§ **WHAT YOU HAVE TO DO**: Write the records out again without change. Leave the pictures behind.

§ **GIVEN ENTRIES**:
———
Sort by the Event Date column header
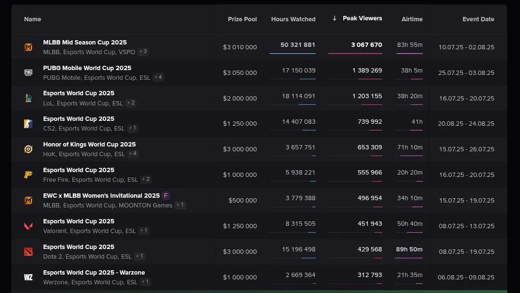The width and height of the screenshot is (520, 293). tap(478, 19)
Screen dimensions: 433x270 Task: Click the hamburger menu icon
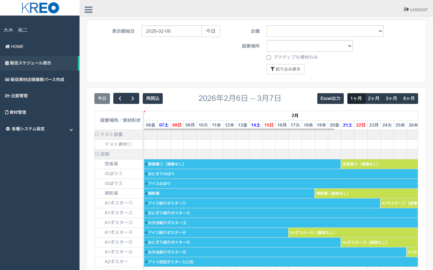click(x=88, y=9)
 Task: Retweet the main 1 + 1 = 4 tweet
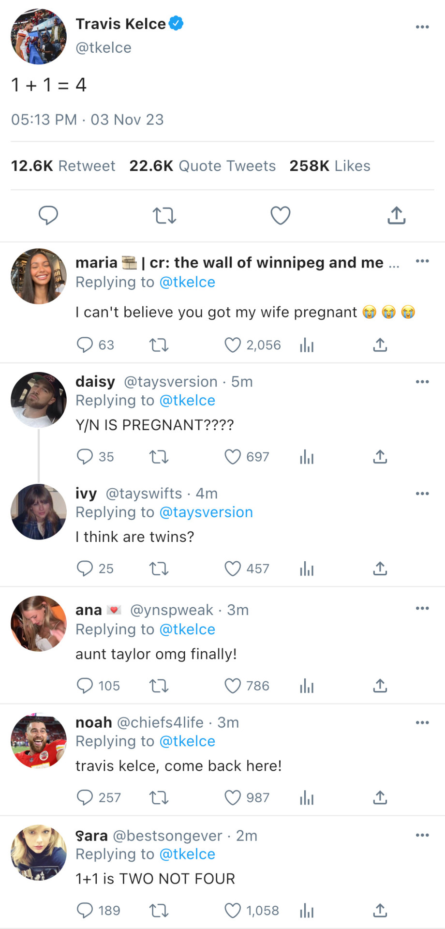coord(164,215)
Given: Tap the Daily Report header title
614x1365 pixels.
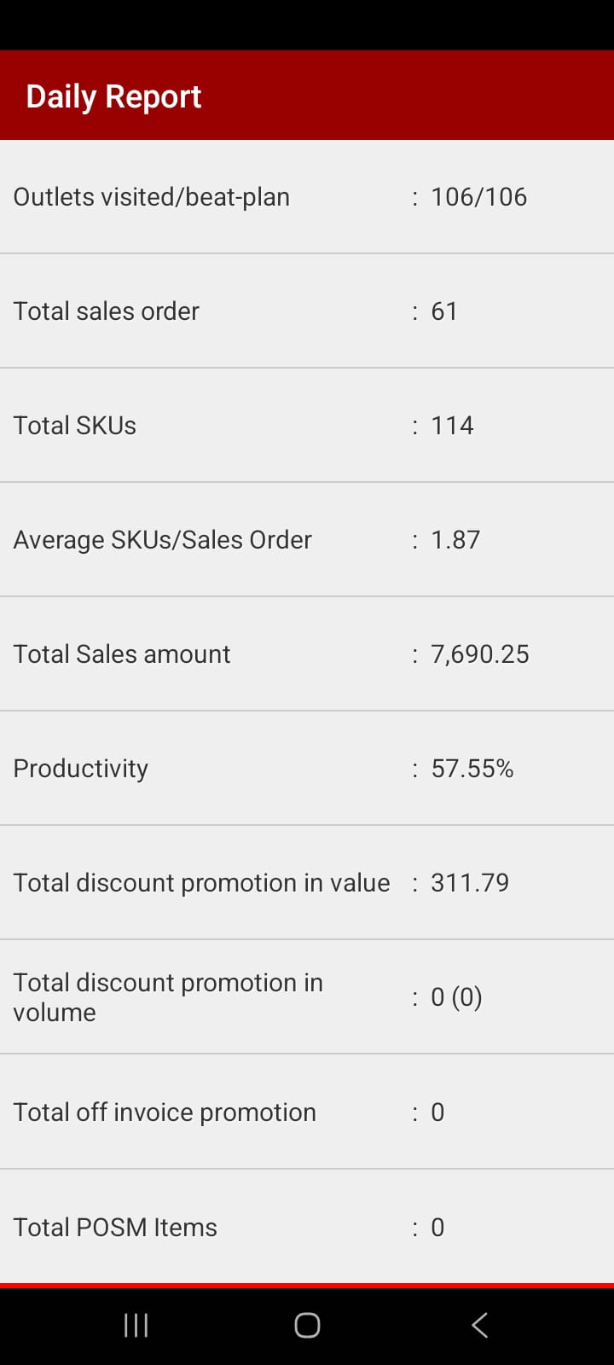Looking at the screenshot, I should [113, 96].
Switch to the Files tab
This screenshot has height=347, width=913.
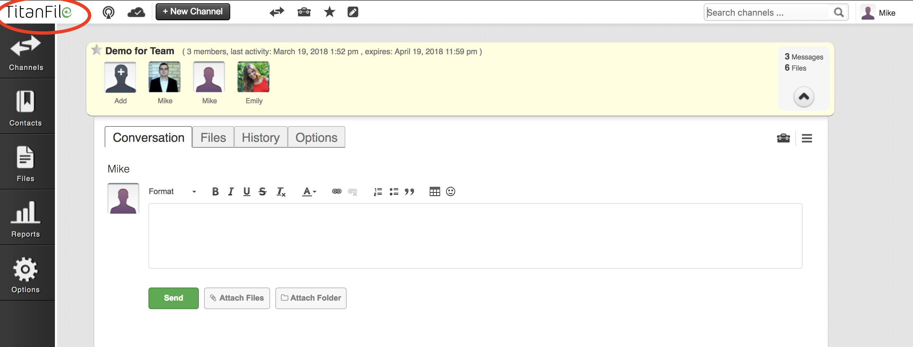(x=213, y=137)
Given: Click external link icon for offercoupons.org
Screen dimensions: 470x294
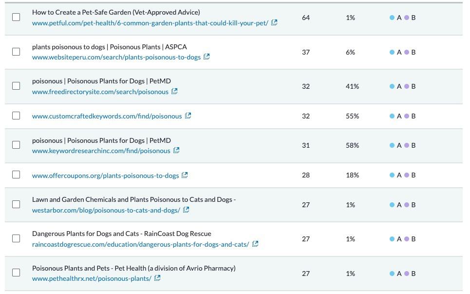Looking at the screenshot, I should pyautogui.click(x=185, y=175).
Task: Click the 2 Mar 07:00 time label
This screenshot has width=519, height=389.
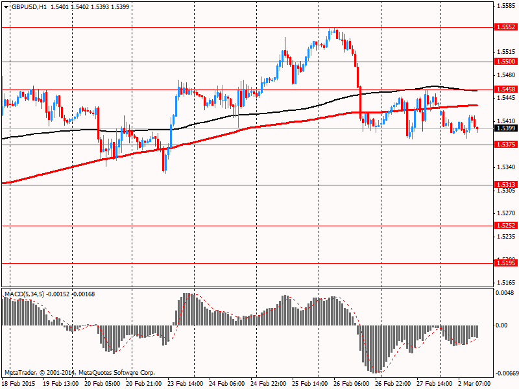Action: [x=474, y=383]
———
§ **WRITTEN REPLY**:
Sort by the Event Date column header
The width and height of the screenshot is (520, 293). tap(478, 19)
Screen dimensions: 433x270 Task: Click the hamburger menu icon
click(x=88, y=9)
 Task: Retweet the main 1 + 1 = 4 tweet
coord(164,215)
Given: Tap the Daily Report header title
614x1365 pixels.
Looking at the screenshot, I should [113, 96].
Switch to the Files tab
This screenshot has height=347, width=913.
(x=213, y=137)
Given: Click external link icon for offercoupons.org
Screen dimensions: 470x294
Looking at the screenshot, I should pyautogui.click(x=185, y=175).
Task: Click the 2 Mar 07:00 time label
This screenshot has width=519, height=389.
Action: [x=474, y=383]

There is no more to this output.